Binary Haiku
With just two fingers
Counting to two fifty-five
Joined with seven friends

When I was first learning about computers and the idea of binary numbers was introduced, I was lost. This was around 1985 and I was just a fledgling technologist. Seriously, though, what’s so wrong with the decimal numbers that we all know and love?

It wasn’t until high school (and my first programming class) that I truly began to understand the concept. “Began” is the key word here. There I was, sitting in computer science class learning to program in Pascal.  I decided to go “off book” and write my own character generator for Dungeons & Dragons in my free time.  For my character generator, I needed to track several Boolean values (true/false). I thought to myself, "If I happen to have an array of these, how is that any different than a binary number ( [TFTTTTFF] = [10111100] = 188 )?" It was my first eureka moment.

Fast forward about five years and I’m trying to understand the whole concept of “networks.” Subnet masks were (and in some ways, are) the bane of my existence. Thankfully, I found tools which could help me out (https://www.solarwinds.com/free-tools/advanced-subnet-calculator). [Sidebar: this was my first introduction to SolarWinds]. These resources gave me a better understanding of how addressing worked and because of that, how binary worked in practical information systems management.

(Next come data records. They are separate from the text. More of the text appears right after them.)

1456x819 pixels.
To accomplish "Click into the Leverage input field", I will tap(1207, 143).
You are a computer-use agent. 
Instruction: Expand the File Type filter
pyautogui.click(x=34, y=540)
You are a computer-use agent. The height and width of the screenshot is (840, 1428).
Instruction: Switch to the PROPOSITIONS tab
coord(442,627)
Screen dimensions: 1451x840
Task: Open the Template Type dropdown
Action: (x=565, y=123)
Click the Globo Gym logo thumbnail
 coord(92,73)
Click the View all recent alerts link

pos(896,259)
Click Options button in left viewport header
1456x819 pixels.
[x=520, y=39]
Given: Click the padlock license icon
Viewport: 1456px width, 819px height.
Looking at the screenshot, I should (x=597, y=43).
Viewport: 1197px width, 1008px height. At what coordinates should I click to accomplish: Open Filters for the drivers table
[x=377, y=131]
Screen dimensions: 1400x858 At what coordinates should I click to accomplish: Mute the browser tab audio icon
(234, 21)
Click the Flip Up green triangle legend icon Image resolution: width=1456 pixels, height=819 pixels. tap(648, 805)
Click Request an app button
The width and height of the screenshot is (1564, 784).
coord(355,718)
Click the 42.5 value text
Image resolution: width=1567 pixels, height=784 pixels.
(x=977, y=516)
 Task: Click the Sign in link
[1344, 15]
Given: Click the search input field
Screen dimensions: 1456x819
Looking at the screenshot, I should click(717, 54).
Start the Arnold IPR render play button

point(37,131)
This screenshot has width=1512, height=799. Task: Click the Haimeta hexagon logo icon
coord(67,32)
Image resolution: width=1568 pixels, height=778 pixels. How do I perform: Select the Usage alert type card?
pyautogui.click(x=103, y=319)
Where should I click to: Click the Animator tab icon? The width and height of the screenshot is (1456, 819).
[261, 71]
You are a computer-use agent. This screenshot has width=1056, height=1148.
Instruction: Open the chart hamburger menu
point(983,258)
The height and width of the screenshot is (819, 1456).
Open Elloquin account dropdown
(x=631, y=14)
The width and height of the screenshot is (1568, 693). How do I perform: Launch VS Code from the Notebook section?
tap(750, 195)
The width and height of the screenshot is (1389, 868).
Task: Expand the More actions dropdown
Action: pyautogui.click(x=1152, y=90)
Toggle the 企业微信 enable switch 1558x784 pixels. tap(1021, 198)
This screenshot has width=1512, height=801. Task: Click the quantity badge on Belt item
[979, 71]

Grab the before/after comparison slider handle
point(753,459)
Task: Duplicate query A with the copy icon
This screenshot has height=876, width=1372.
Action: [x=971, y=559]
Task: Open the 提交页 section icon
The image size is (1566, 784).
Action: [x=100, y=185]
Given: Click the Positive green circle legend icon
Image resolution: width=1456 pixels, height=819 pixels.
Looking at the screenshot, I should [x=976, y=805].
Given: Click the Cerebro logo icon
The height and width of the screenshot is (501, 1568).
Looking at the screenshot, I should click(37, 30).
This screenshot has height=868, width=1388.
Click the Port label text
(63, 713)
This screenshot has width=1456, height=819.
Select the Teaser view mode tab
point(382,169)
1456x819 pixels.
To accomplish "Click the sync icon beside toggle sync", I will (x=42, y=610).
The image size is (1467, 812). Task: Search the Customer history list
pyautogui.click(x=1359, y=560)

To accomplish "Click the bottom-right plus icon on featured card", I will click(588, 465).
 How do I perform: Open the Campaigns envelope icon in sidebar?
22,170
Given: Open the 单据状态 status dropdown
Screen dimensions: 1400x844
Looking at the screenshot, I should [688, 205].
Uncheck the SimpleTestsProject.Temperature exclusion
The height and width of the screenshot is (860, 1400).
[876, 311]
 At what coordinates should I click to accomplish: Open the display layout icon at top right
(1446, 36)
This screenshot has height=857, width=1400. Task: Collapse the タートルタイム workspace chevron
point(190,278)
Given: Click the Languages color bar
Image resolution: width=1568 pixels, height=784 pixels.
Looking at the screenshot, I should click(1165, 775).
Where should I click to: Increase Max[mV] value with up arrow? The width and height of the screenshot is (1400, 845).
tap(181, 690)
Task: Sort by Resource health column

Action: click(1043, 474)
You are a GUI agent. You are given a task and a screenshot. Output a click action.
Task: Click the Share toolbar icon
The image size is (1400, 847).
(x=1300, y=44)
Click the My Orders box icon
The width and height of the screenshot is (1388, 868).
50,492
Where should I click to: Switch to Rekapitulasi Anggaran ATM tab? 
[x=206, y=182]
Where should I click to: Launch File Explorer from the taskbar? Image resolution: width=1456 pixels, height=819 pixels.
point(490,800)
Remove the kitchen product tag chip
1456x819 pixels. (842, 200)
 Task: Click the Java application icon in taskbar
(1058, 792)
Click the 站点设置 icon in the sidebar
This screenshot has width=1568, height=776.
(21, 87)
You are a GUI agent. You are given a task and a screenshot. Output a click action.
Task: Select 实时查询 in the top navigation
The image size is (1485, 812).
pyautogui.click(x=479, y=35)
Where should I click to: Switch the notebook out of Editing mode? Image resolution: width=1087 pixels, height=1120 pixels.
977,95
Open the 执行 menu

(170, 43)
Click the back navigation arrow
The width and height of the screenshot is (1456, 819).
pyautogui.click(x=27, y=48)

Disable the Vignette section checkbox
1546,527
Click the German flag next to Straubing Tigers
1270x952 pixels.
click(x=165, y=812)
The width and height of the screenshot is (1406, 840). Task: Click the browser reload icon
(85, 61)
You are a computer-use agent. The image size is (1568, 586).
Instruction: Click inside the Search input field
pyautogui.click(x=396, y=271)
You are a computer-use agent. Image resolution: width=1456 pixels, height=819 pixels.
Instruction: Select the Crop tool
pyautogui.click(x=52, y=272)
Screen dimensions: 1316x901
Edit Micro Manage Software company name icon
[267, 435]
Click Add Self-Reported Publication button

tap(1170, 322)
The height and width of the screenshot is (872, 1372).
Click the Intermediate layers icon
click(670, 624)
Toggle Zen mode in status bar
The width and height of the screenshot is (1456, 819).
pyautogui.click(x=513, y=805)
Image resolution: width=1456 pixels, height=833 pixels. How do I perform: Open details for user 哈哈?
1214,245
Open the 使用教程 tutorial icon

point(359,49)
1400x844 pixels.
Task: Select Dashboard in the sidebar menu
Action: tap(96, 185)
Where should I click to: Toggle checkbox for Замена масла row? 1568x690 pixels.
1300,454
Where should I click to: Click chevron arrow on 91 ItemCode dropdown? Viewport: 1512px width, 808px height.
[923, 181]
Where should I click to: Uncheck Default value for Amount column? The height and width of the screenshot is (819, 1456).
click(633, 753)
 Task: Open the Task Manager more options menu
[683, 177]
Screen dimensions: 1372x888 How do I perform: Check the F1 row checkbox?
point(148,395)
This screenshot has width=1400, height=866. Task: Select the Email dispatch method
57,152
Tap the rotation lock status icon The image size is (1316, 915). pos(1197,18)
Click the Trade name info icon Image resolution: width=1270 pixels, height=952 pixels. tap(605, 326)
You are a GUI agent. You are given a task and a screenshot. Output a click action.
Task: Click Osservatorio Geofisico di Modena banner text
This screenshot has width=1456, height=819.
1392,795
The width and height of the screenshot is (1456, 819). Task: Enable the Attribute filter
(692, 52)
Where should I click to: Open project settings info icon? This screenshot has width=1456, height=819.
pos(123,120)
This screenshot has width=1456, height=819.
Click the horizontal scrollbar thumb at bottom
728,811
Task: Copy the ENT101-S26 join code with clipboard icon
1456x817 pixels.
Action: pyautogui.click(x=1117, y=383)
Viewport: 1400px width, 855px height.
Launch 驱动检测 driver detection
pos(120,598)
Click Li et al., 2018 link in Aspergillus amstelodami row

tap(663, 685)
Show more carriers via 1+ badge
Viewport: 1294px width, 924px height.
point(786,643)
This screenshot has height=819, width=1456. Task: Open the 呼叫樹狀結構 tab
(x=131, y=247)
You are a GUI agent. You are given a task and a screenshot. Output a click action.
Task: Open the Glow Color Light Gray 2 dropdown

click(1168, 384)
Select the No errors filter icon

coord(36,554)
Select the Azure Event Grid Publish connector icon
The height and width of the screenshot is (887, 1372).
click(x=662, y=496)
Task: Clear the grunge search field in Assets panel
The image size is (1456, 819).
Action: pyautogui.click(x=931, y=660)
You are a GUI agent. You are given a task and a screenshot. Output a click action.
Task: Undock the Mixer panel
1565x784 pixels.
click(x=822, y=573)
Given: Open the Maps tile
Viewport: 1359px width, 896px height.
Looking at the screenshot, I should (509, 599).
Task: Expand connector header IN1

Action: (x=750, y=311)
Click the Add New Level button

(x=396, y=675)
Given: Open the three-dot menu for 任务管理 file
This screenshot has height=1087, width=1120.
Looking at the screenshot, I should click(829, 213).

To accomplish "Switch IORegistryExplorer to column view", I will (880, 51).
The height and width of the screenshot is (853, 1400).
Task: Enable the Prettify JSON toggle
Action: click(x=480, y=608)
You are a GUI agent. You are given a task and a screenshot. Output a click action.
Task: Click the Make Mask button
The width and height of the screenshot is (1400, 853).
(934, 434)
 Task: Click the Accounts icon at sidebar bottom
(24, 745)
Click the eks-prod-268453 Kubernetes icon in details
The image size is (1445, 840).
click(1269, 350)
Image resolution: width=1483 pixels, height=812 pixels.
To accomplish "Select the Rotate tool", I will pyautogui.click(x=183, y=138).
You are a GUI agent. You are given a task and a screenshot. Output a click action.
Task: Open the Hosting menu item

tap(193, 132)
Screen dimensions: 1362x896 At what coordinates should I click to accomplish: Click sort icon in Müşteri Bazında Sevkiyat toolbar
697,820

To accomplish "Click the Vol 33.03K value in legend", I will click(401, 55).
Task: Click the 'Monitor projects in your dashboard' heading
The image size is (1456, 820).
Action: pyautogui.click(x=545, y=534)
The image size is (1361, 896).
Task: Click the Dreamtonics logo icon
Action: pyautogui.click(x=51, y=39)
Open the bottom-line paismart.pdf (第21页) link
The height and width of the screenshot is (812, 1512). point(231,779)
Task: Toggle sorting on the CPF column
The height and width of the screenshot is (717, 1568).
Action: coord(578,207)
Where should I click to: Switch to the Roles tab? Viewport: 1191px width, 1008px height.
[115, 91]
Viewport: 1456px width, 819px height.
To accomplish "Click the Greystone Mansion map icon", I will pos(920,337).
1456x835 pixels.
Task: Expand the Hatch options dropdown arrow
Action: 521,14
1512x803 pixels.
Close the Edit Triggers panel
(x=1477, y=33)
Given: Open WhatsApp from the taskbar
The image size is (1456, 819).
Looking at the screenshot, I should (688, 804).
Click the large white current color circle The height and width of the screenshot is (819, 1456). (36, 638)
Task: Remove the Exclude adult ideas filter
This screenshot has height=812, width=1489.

Binary is integral to all computing, but it’s been hidden by layer upon layer of abstraction… and that’s okay. The levels of abstraction make it easier for humans to interact with computers. But many computer users aren’t programmers, nor do they want to be. That being said, thinking in a binary fashion is still useful.

So, what does binary mean to me? Honestly, it revolves more around troubleshooting than anything else. As many of you, I spent some time working on a help desk. I realized that most issues we investigated were binary in nature.

What’s the first thing you ask yourself when troubleshooting an issue? For me, it’s “Is it the network or is it the server?” This is a binary question: one with only two answers. After that initial test, you halved the possible troubleshooting you need to do.  So, it’s the network (this time), so the next question is “Do you have a valid IP address?” Again, based on the answer, half of your possible troubleshooting is no longer valid. If you put yourself in this mindset, it should aid you troubleshoot any issue you encounter.

In my opinion, you can look at binary in two ways (see what I did there?): as the underpinning of the entire computing framework or used when thinking about how you interact with said framework.